The efficacy of intravenous gamma globulin (IVGG) for treatment of Kawasaki disease
(KD) is clearly established. In a metaanalysis, we reviewed U.S. and Japanese multicenter,
randomized controlled studies regarding the effect of various doses of IVGG with aspirin
administered within the first 7 to 10 days of illness on the prevalence of coronary
artery abnormalities in KD. We studied 1629 patients with acute KD from the six reported
studies that included blinded echocardiographic assessments. In 868 Japanese patients
treated with moderate-dose aspirin (30 to 50 mg/kg per day), the prevalence of coronary
abnormalities at the subacute stage (illness day 30) was 26.8% with aspirin alone,
18.1% with total IVGG dose < 1 gm/kg, 17.3% with total IVGG of 1.0 to 1.2 g/kg, and
5.3% with total IVGG of 2 gm/kg; the corresponding prevalence at the convalescent
stage of illness (illness day 60) was 17.5%, 13.5%, 9.8%, and 3.5%, respectively.
In 761 U.S. patients treated with high-dose aspirin (80 to 120 mg/kg per day), the
prevalence of coronary abnormalities at the subacute stage (2 to 3 weeks after enrollment)

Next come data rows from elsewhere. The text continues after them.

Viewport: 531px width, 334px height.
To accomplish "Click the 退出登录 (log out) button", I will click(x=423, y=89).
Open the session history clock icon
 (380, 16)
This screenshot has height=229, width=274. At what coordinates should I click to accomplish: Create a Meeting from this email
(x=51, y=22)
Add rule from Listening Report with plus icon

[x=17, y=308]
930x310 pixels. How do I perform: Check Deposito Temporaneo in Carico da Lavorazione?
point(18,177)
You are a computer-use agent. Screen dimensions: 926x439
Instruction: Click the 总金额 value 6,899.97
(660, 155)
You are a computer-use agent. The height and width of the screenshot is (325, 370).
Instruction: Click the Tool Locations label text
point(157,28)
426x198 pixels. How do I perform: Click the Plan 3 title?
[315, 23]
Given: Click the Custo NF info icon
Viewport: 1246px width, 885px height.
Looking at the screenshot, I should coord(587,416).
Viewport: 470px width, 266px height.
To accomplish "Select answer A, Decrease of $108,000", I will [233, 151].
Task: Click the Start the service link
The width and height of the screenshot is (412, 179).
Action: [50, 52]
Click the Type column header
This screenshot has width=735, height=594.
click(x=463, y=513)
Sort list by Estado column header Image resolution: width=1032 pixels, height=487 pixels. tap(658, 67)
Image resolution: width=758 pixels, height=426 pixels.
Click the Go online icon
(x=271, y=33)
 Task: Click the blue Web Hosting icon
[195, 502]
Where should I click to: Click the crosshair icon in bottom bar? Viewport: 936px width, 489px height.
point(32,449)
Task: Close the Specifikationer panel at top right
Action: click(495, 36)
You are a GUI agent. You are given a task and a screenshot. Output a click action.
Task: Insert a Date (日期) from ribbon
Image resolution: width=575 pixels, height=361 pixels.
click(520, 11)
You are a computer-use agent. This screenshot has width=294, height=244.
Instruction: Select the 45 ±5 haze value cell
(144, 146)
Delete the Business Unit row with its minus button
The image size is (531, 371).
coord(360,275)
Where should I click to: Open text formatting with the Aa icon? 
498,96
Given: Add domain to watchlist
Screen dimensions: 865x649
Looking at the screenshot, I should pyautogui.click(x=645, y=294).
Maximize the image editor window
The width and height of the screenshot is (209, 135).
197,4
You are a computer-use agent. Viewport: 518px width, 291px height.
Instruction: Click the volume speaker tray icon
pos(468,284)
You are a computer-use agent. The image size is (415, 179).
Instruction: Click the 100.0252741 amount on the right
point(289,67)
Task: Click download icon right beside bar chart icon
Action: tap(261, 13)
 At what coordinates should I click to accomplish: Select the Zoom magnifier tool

was 23.0% with aspirin alone, 9.0% with total IVGG of 1.0 gm/kg, 8.6% with total IVGG
of 1.6 gm/kg, and 4.6% with total IVGG of 2.0 gm/kg; corresponding prevalence at the
convalescent stage (6 to 8 weeks after enrollment) was 17.7%, 9.0%, 6.3%, and 3.8%,
respectively. When all data for the 1629 patients were combined, the prevalence at
the subacute stage was 25.8% with aspirin alone, 18.1% with IVGG < 1 gm/kg, 15.7%
with IVGG of 1 to 1.2 gm/kg, 8.6% with IVGG of 1.6 gm/kg, and 4.8% with IVGG of 2
gm/kg (adjusted R2 = 0.966, p = 0.0017); corresponding prevalence at the convalescent
stage was 17.6%, 13.5%, 9.7%, 6.3%, and 3.8%, respectively (adjusted R2 = 0.993, p
= 0.0602). The prevalence of coronary abnormalities was inversely related to the total
dose of IVGG and was independent of the aspirin dose. We conclude that 2 gm/kg IVGG
combined with at least 30 to 50 mg/kg per day aspirin provides maximum protection
against development of coronary abnormalities after KD.